(Stored data)

□ □ □ □

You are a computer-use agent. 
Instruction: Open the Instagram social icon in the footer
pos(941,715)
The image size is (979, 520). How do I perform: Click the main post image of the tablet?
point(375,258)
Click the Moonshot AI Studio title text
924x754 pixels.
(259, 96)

□ □ □ □

Task objective -
Starting from the line with "Instruction: Open the" and ending with the final line of the data, quote every line exactly, both ends included.

Solution below -
Instruction: Open the Instagram social icon in the footer
pos(941,715)
The image size is (979, 520). How do I perform: Click the main post image of the tablet?
point(375,258)
Click the Moonshot AI Studio title text
924x754 pixels.
(259, 96)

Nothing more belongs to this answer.